Write the next paragraph of the essay below comparing the vengeful slaves in Atar-Gull and "Benito Cereno," starting right after its final sentence.

+++ Excerpted text +++

Studies in Short Fiction,  Summer, 1998  by John D. Cloy

Eugene Sue and Herman Melville make strong racial statements in their nautical works, Atar-Gull (1) and "Benito Cereno." These pieces, published in 1831 and 1855, respectively, appeared with settings that antedate the abolition of the slave trade. For most whites, both American and European, blacks were a class apart, viewed as little more than cattle or other agricultural property. When considered as human by more liberal thinkers, their mental and emotional capacities were almost universally undervalued. Sue and Melville present in Atar-Gull (a novel) and "Benito Cereno" (a short story) blacks who are superior to most of their white neighbors in intelligence, cunning, patience, and fortitude. These black characters--the eponymous Atar-Gull of Sue's book and Babo in Melville's fiction--are slaves who make effectual use of whites' tendency to underestimate their abilities in order to take diabolical advantage of situations for vengeful purposes. By presenting loyal and subservient exteriors to gullible Caucasians, Atar-Gull and Babo craftily execute murderous revenge on those who enslave them.

Although Babo and Atar-Gull use similar stratagems, their results markedly differ. Babo, who has taken over the vessel commanded by the flaccid Spanish aristocrat, Benito Cereno, fails to complete his plot to capture American captain Amasa Delano's ship and slaughter its crew. Cereno foils the scheme after Delano boards his slaver to relieve the want of the black and white sufferers who have nearly starved in a devastating calm that has paralyzed their movement for several weeks. When Delano launches his boat to return to his own ship, the Bachelor's Delight, Cereno leaps overboard into the skiff to warn the American. Babo follows with homicidal intent, but is captured by Delano's men, who then recapture Cereno's vessel. Babo is executed at Lima for his crimes after his treachery and criminal organizational skill are brought to light. Atar-Gull, however, is totally successful. When his father, an old slave incapable of working, is wrongfully executed by Tom Wil, his English owner, the slave vows revenge. He insinuates himself into the good graces of Wil and his family by assiduous and obsequious services. With the aid of the ferocious Jamaican Maroons, he ruins Wil's crops, has his stock killed, orchestrates his daughter's death from snakebite (which results in his wife's demise from grief), and accompanies his master on a return trip to Europe after his financial ruin. The two settle in Paris, cheaper than Wil's native England, where the old man suffers a paralytic stroke that deprives him of speech. Atar-Gull then reveals his true colors to his horrified owner. Keeping neighbors at bay through a pretense of over-protection, the former slave is viewed by all as a saint, while fiendishly torturing his former master with his gloating hatred and vindictiveness. When Wil mercifully dies, the disappointed Atar-Gull is given a medal by the French citizenry, who are still unaware of his Mephistophelean machinations. (2)

+++ Data section +++

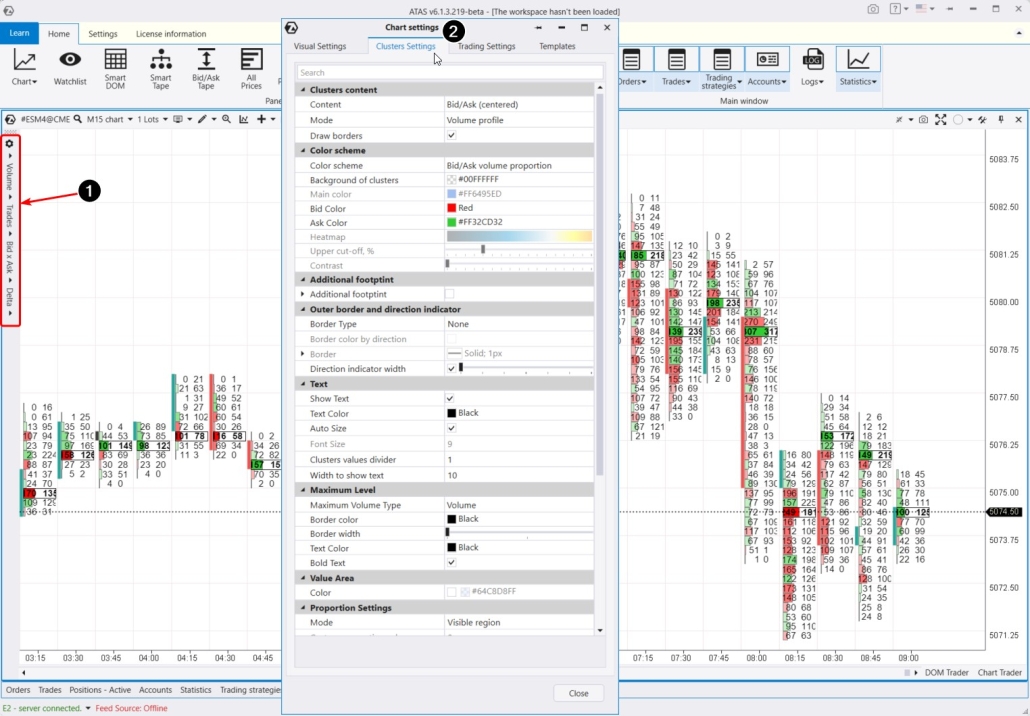Open the License information tab
The width and height of the screenshot is (1030, 716).
click(x=170, y=31)
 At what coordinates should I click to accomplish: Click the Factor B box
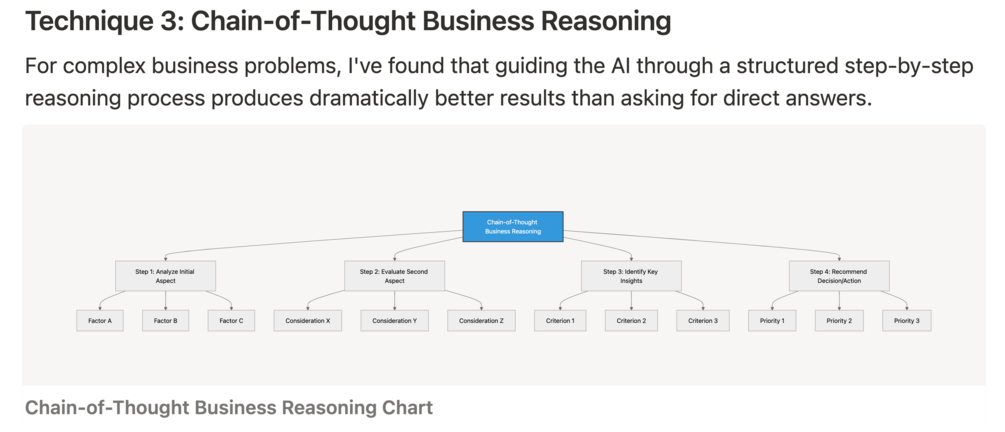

+++

Answer below:
Babo and Atar-Gull belie contemporary notions of blacks' intelligence, implicitly revealing the attitudes of Melville and Sue toward slavery and the supposed inferiority of non-white people. (3) These black characters allow themselves to be perceived as good-natured, harmless, loyal body servants to the white men they both hate and intend to destroy. By far the most resourceful and strongest figures in these works, they bide their time and reinforce their positions through seemingly assiduous care of the intended victims. Melville's American captain, Amasa Delano, reflects the then-current view of most whites regarding slaves as lesser entities. (4) He sees the "peculiar institution" as part of the established order of things: conventional and therefore unalterable, certainly not requiring alteration. The demarcation between black and white is so great that Delano cannot even conceive of an equal association between the races. When he initially becomes uneasy at the strange happenings aboard Cereno's vessel (perhaps suggesting some evil collusion between Babo and the Spanish captain), the San Dominick, the American reassures himself by some "rational" reasoning:

   The whites, too, by nature, were the shrewder race. A man with some evil
   design, would not he be likely to speak well of that stupidity which was
   blind to his depravity, and malign that intelligence from which it might be
   hidden? Not unlikely, perhaps. But if the whites had dark secrets
   concerning Don Benito, could then Don Benito be any way in complicity with
   the blacks? But they were too stupid. Besides, who ever heard of a white so
   far a renegade as to apostatize from his very species almost, by leaguing
   in against it with negroes? ("Benito Cereno" 45)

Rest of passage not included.